Fake restaurant became TripAdvisor’s ‘best in London’
TripAdvisor was conned by a prankster who turned his backyard shed into London’s ‘No 1 restaurant’.
For a brief time the No 1 restaurant in London according to the TripAdvisor rankings was a small, obscure establishment south of the river that served homegrown food in an al fresco setting.
It had no Michelin stars and was run by a chef of whom no one had heard. But its admirers said the quality was “fantastic” and declared: “We will be back.”
It had one other outstanding feature: it did not actually exist.
Now the man who created a fake restaurant in his garden purely to hoax the travel website has described how he made The Shed at Dulwich into an internet hit even though no one had ever eaten there.
Eventually it became so popular that Oobah Butler did have to let people in. He served them ready meals from an Iceland supermarket.
Mr Butler, 26, who has a record of imaginative pranks on vice.com, said he got the idea from a previous job of writing fake reviews on TripAdvisor at £10 ($17) a go, praising restaurants in which he had never eaten.
Then he had a revelation, he said. “Within the current climate of misinformation and society’s willingness to believe absolute bullshit, maybe a fake restaurant is possible?
“It became my mission. With the help of fake reviews, mystique and nonsense, I was going to do it: turn my shed into London’s top-rated restaurant on TripAdvisor.”
He set up a website, came up with a concept to attract attention — dishes named after moods — and got a photographer to take pictures of the “food” (some of the supposed ingredients were bleach tablets and shaving foam dressed up to look appetising). To get round the problem of giving away his address, he said it was “appointment-only”. He then got his friends to write reviews, saying things such as: “The earthy taste and freshness of the food was something else.”
Gradually, The Shed’s rankings rose from 18,149 (“the worst restaurant in London”). The food writer and broadcaster Jay Rayner played a small part. He wrote on Twitter yesterday: “As I described it when they first got in touch, the second best shed-based eating experience, after my own, natch.”
Would-be customers started to phone Mr Butler on the mobile he bought specifically for the hoax. Panicking, he would respond: “Sorry, but we’re fully booked for the next six weeks” and end the call. Suppliers got in contact, even a PR agency.
On November 1, six months after he started the project, The Shed had reached the No 1 slot.
At that point Mr Butler decided he had no choice: he had to serve real customers.
He filled half the tables with people he knew, talking loudly about how delicious the food was, had a DJ play restaurant sounds and bought food from a supermarket. Diners had a choice between Truffle Mac n Cheese or Once-in-a-Lifetime Vegetable Lasagne.
One customer left looking furious: another said they wanted to come again. After a fortnight at the top, however, it had been knocked from its perch.

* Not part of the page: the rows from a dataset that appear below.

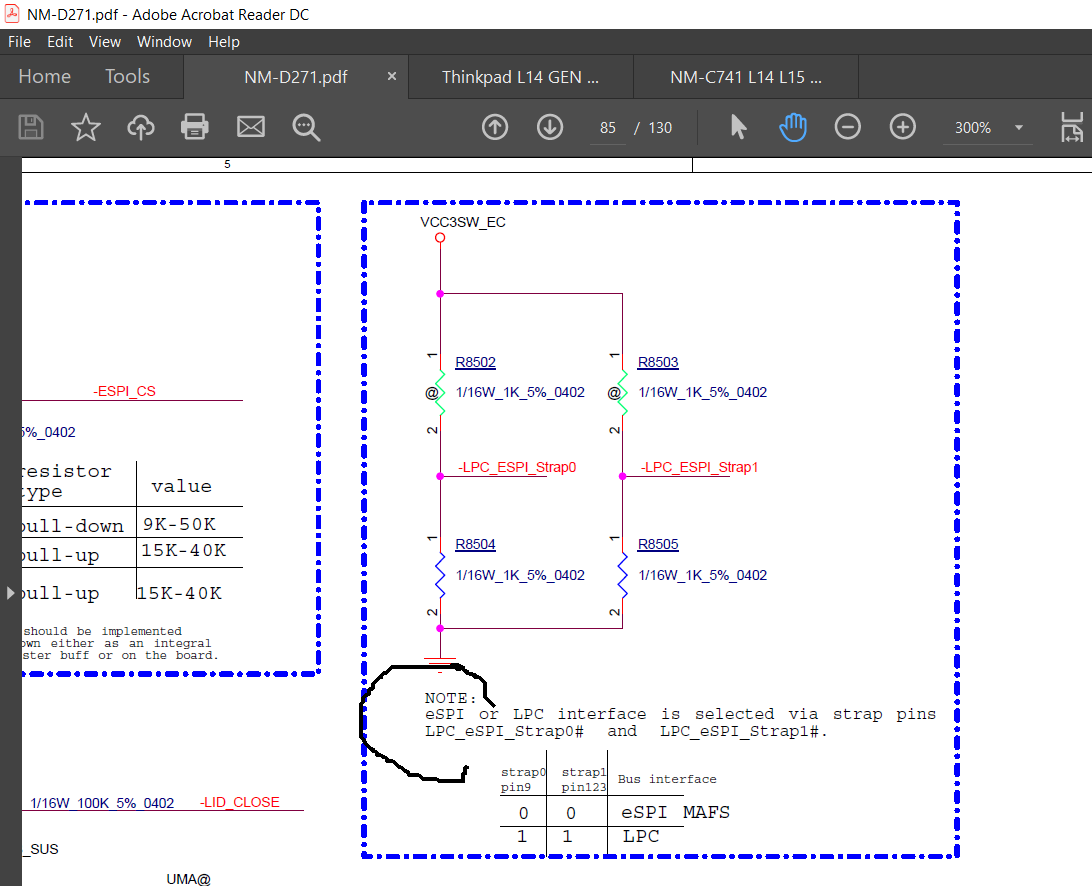Switch to the NM-C741 L14 L15 tab
This screenshot has width=1092, height=886.
click(745, 77)
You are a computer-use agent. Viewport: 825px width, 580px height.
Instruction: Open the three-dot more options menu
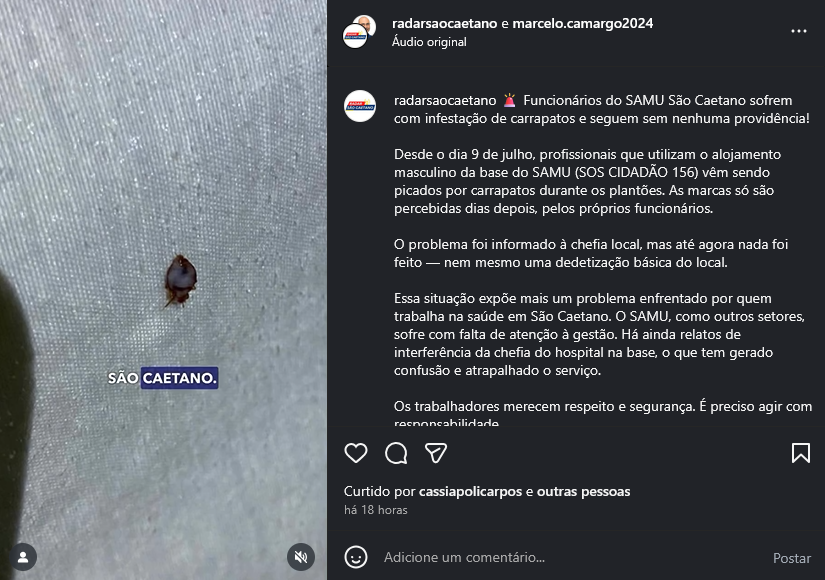tap(799, 31)
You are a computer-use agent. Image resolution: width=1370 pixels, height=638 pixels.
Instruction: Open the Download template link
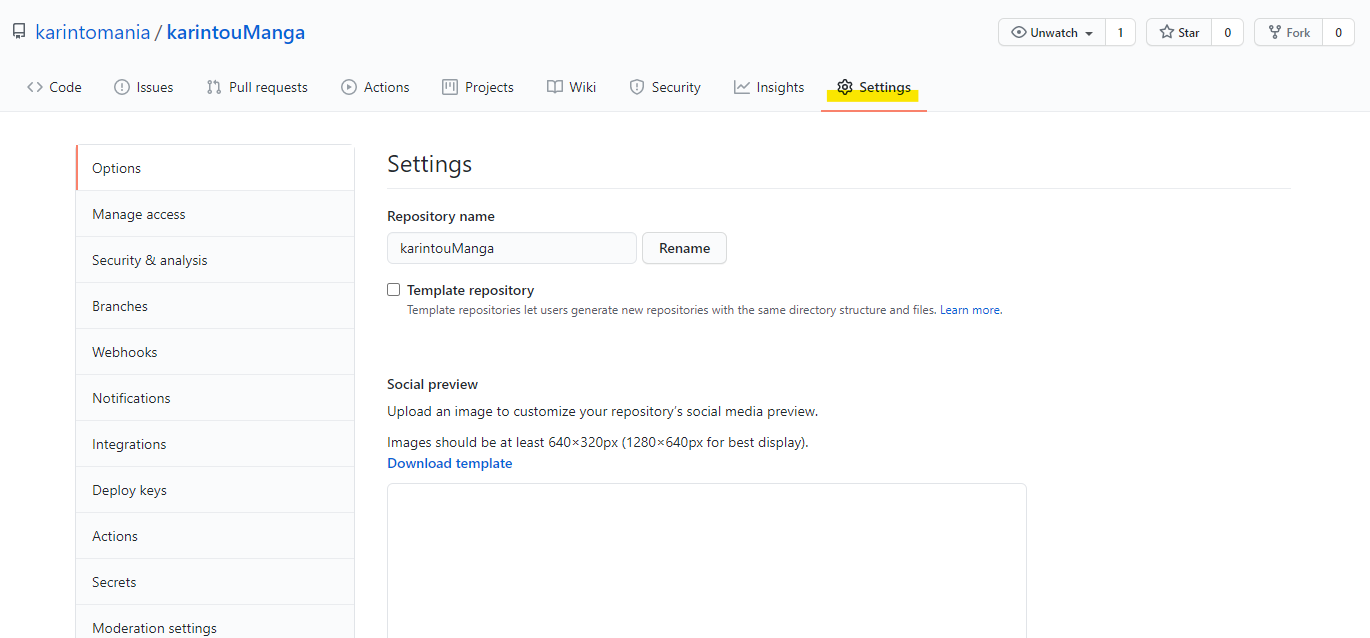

A spokesman for TripAdvisor, which has since deleted the listing, said: “Generally, the only people who create fake restaurant listings are journalists in misguided attempts to test us. As there is no incentive for anyone in the real world to create a fake restaurant it is not a problem we experience with our regular community — therefore this ‘test’ is not a real world example. “Most fraudsters are only interested in trying to manipulate the rankings of real businesses — so naturally that is what our content specialists are focused on catching.
“We use state-of-the-art technology to identify suspicious review patterns, based on modelling of what normal review behaviour looks like.
“Suspicious review activity on this listing page had been on our radar for some time. In fact, we had already applied a penalty to the property which reduced its position within our popularity ranking and removed a number of its reviews, prior to the listing itself being identified as fraudulent and removed from the site.
“From the moment our system identified a suspicious pattern of reviews, it was only a matter of time before we caught and shut down this listing.”